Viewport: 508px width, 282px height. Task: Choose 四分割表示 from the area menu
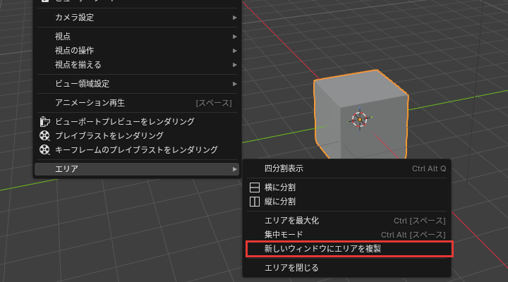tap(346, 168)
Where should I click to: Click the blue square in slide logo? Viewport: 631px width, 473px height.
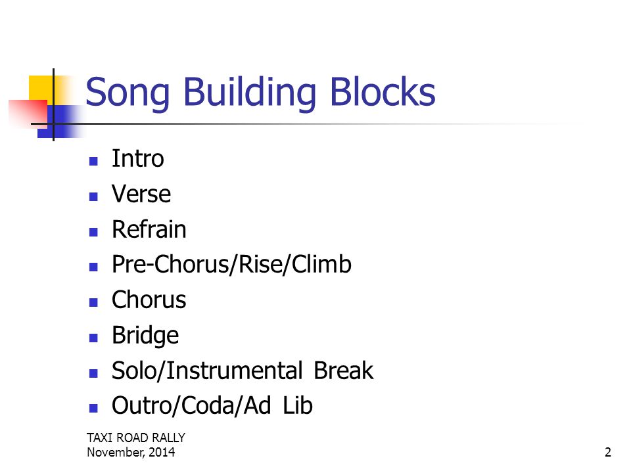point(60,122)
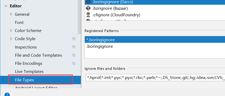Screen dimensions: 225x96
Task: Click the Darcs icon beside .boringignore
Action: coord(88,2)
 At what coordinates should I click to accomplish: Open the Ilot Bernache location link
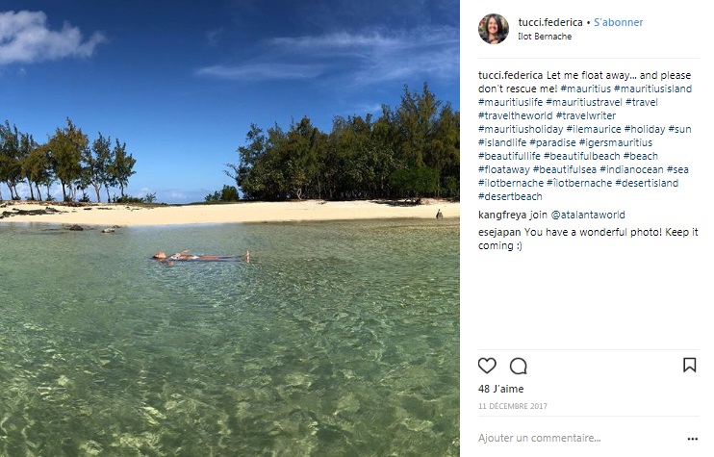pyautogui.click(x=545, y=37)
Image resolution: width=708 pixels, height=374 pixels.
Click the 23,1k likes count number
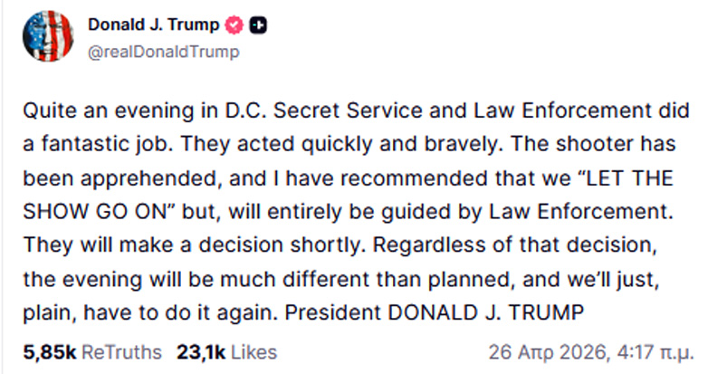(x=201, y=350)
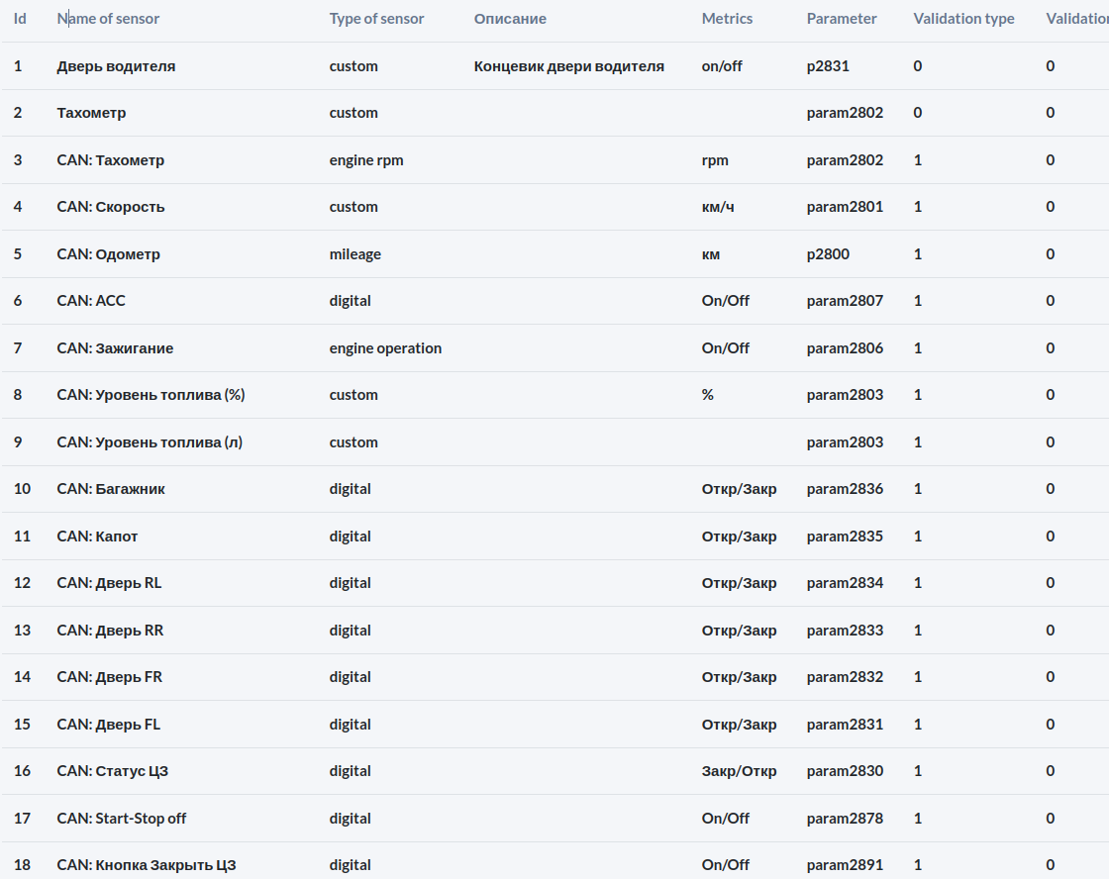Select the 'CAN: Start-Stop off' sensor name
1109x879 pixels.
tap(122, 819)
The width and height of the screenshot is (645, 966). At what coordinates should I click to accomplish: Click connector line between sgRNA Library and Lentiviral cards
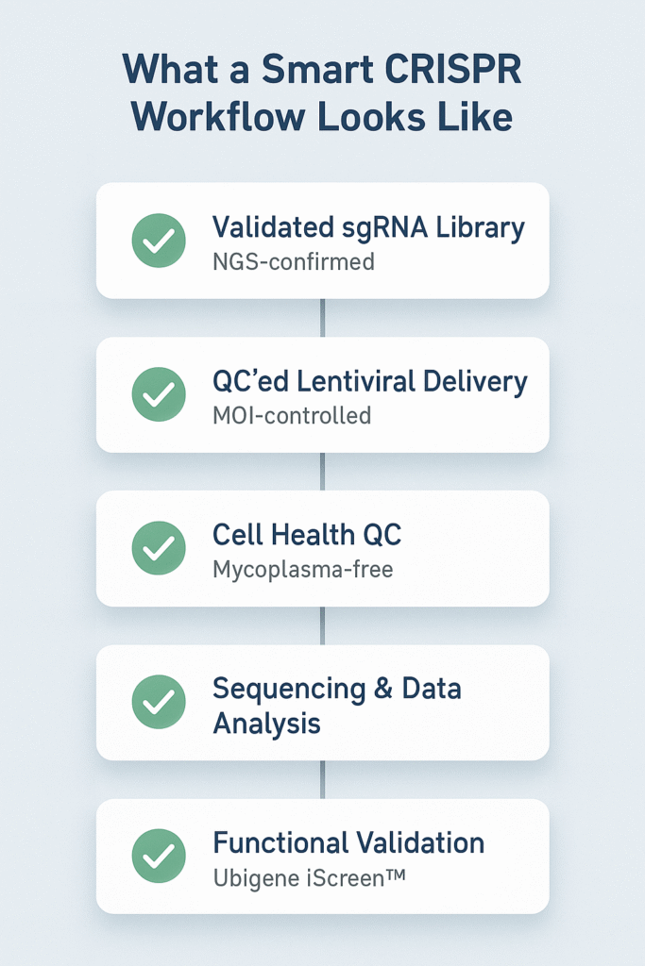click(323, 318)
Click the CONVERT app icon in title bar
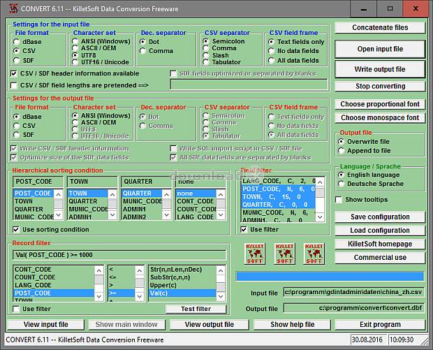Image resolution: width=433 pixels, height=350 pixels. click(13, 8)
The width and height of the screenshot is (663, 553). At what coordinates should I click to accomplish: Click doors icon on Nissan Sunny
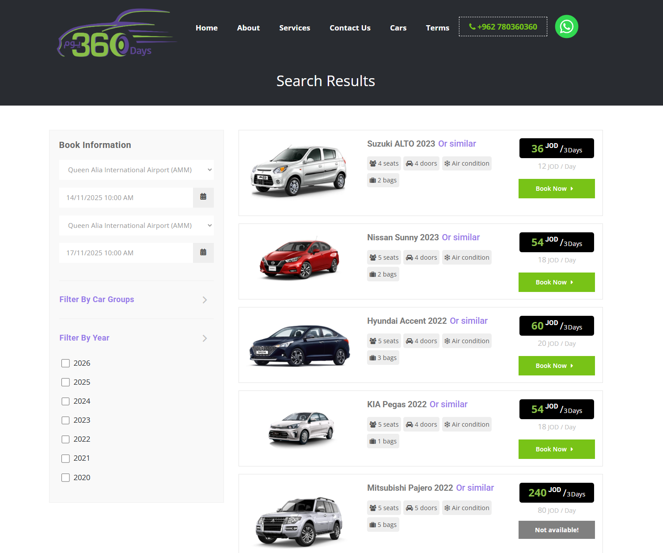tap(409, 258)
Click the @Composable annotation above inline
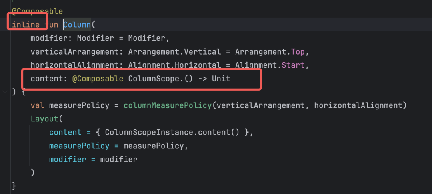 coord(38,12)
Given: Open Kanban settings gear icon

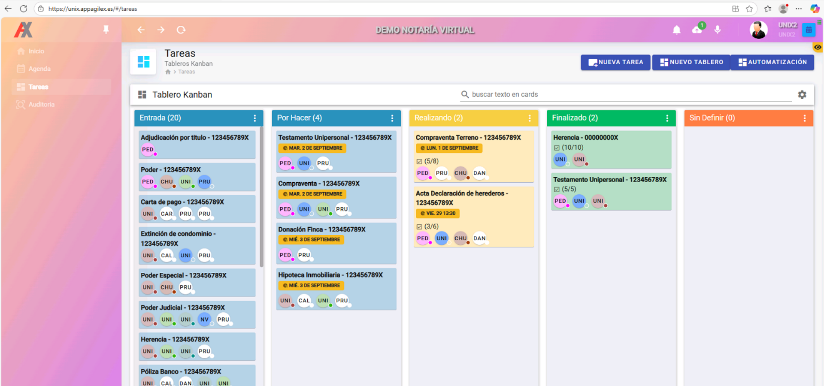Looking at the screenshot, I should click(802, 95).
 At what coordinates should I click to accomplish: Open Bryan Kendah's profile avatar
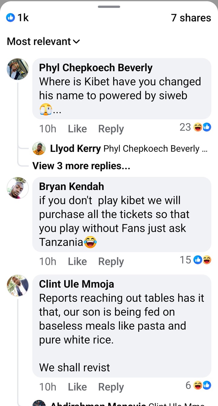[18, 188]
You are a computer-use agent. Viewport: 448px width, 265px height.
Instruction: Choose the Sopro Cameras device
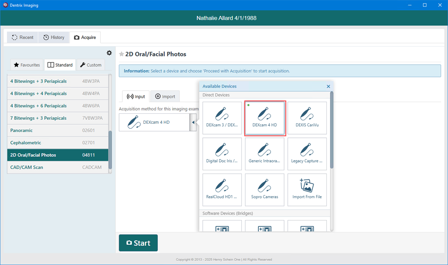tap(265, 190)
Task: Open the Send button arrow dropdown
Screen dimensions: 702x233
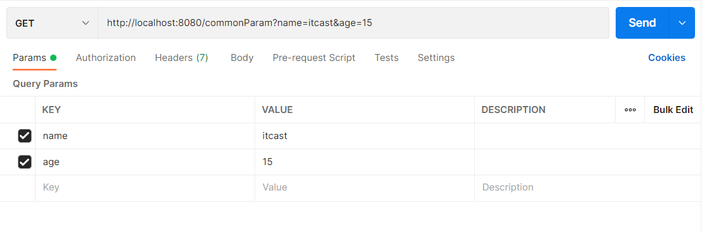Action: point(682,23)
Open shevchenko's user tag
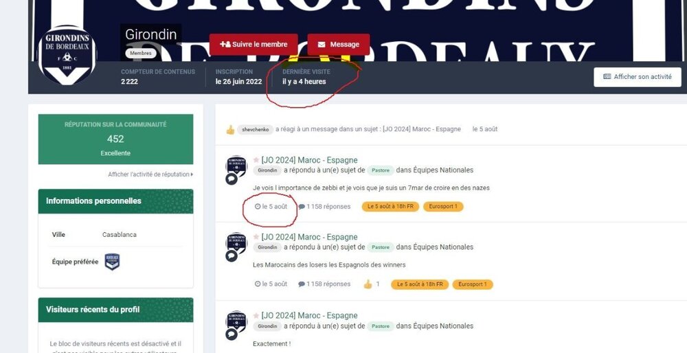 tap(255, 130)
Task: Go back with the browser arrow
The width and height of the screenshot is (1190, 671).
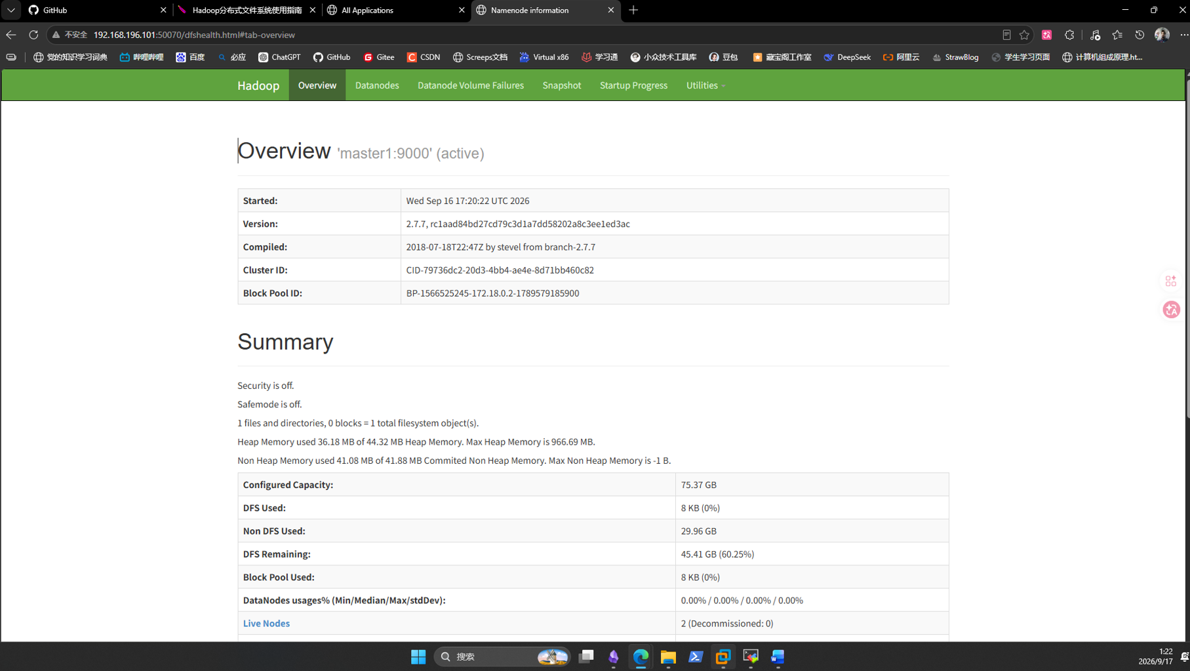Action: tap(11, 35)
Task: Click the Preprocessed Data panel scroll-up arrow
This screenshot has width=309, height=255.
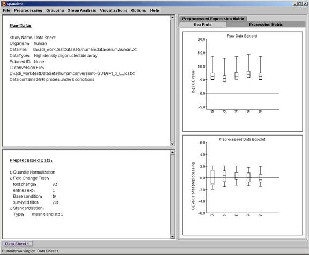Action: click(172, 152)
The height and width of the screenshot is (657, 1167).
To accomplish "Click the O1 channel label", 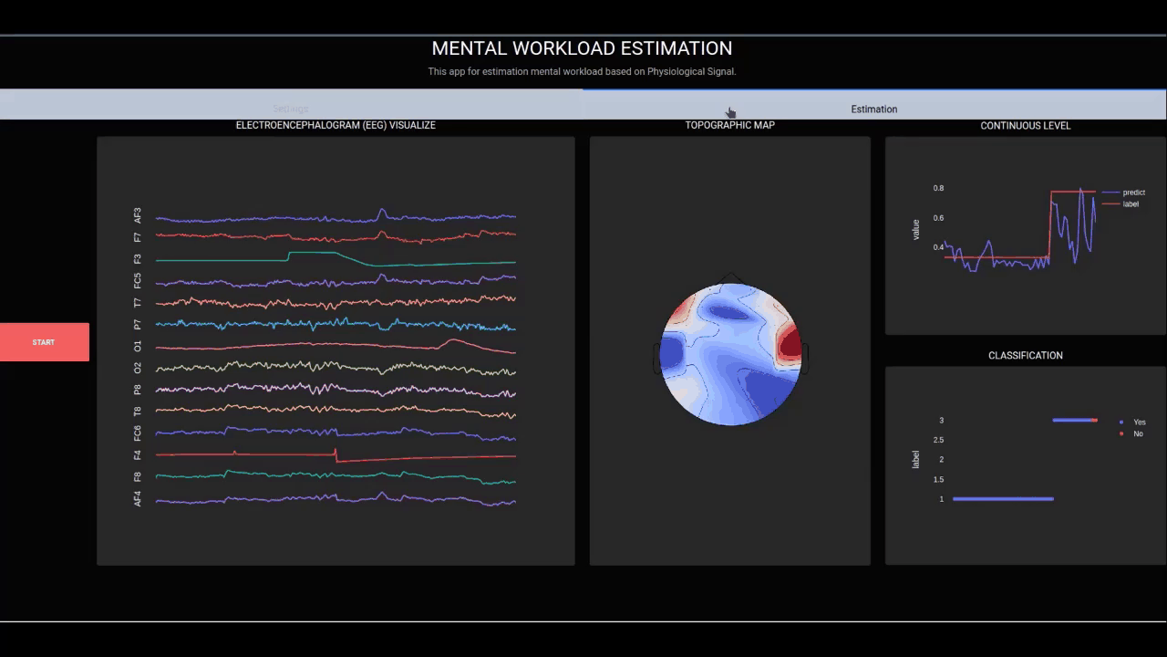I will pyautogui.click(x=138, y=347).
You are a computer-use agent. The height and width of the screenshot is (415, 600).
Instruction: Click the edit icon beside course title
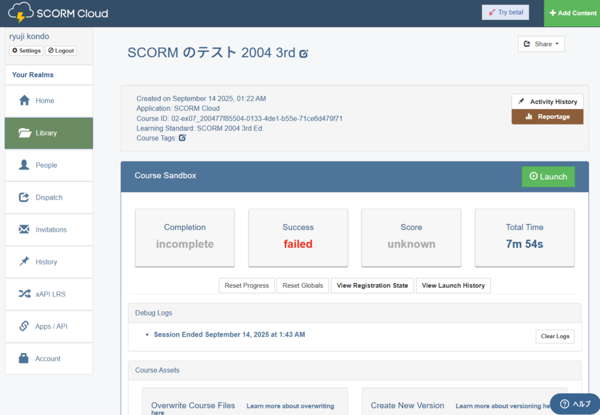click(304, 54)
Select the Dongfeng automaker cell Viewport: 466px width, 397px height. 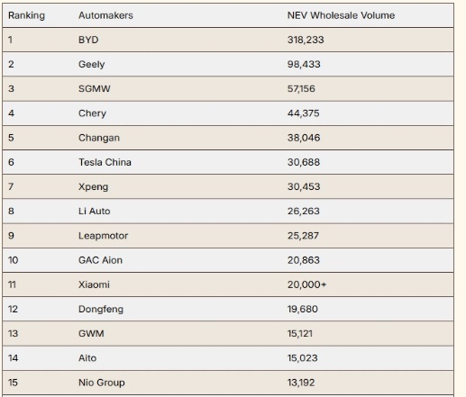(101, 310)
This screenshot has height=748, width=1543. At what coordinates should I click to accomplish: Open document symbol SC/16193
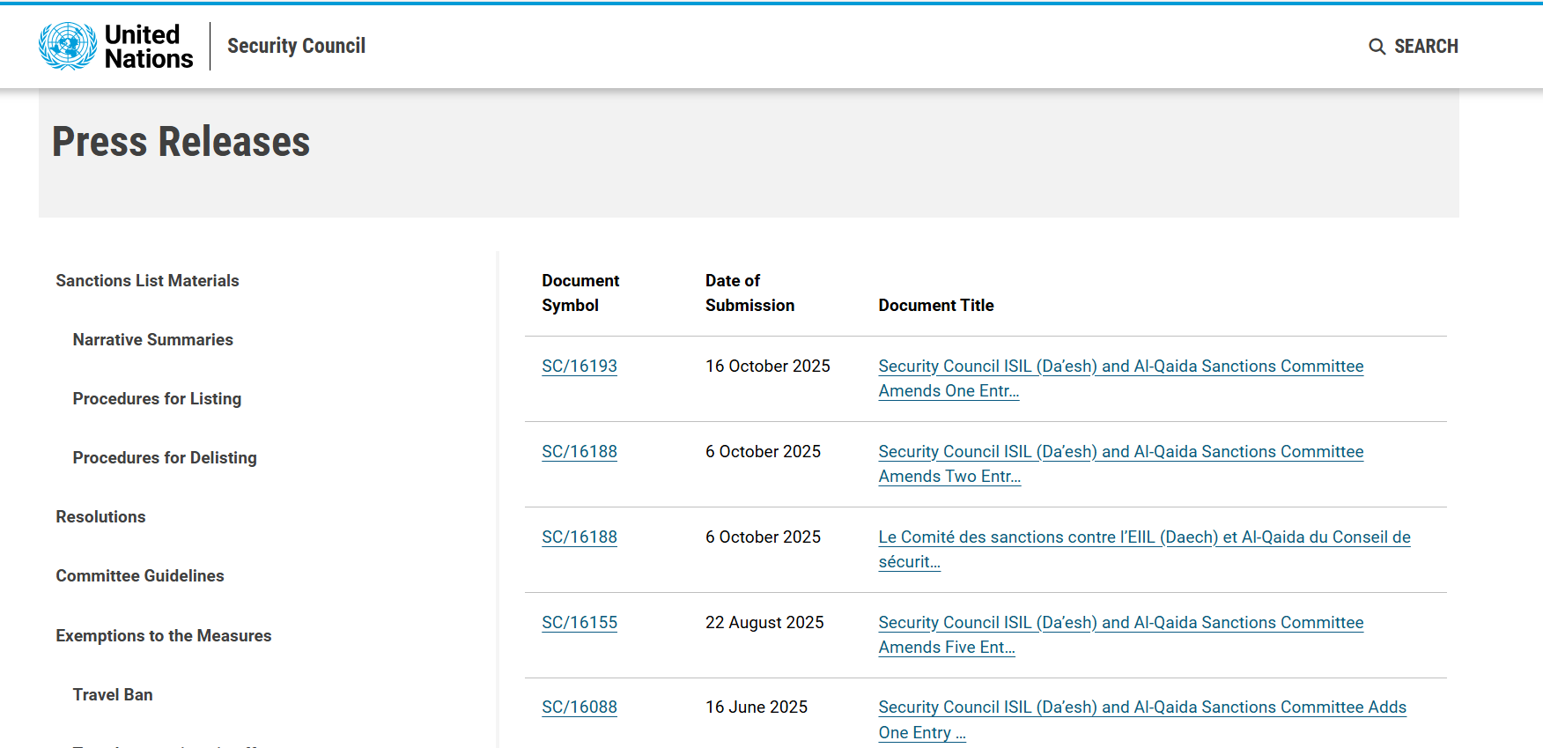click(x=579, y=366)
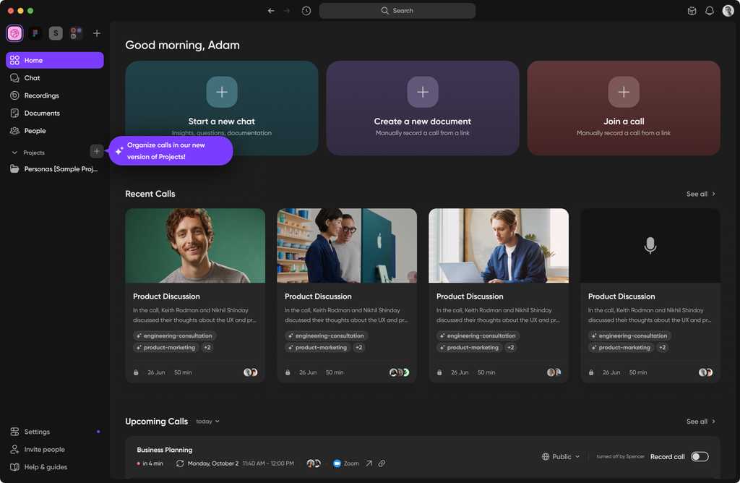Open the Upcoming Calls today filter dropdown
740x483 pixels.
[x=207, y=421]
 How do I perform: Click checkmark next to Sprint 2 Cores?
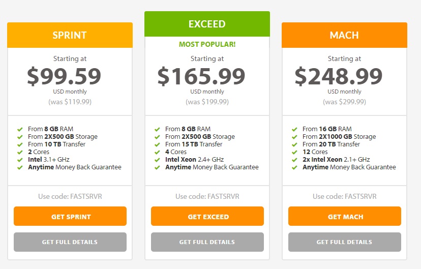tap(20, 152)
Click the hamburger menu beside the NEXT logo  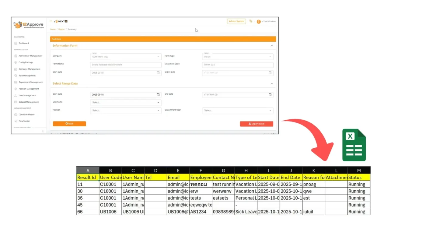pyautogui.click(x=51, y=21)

= Problem =
Report only a number, the count of lines in the listing that contain the word "agent".

= Answer to the exercise =
2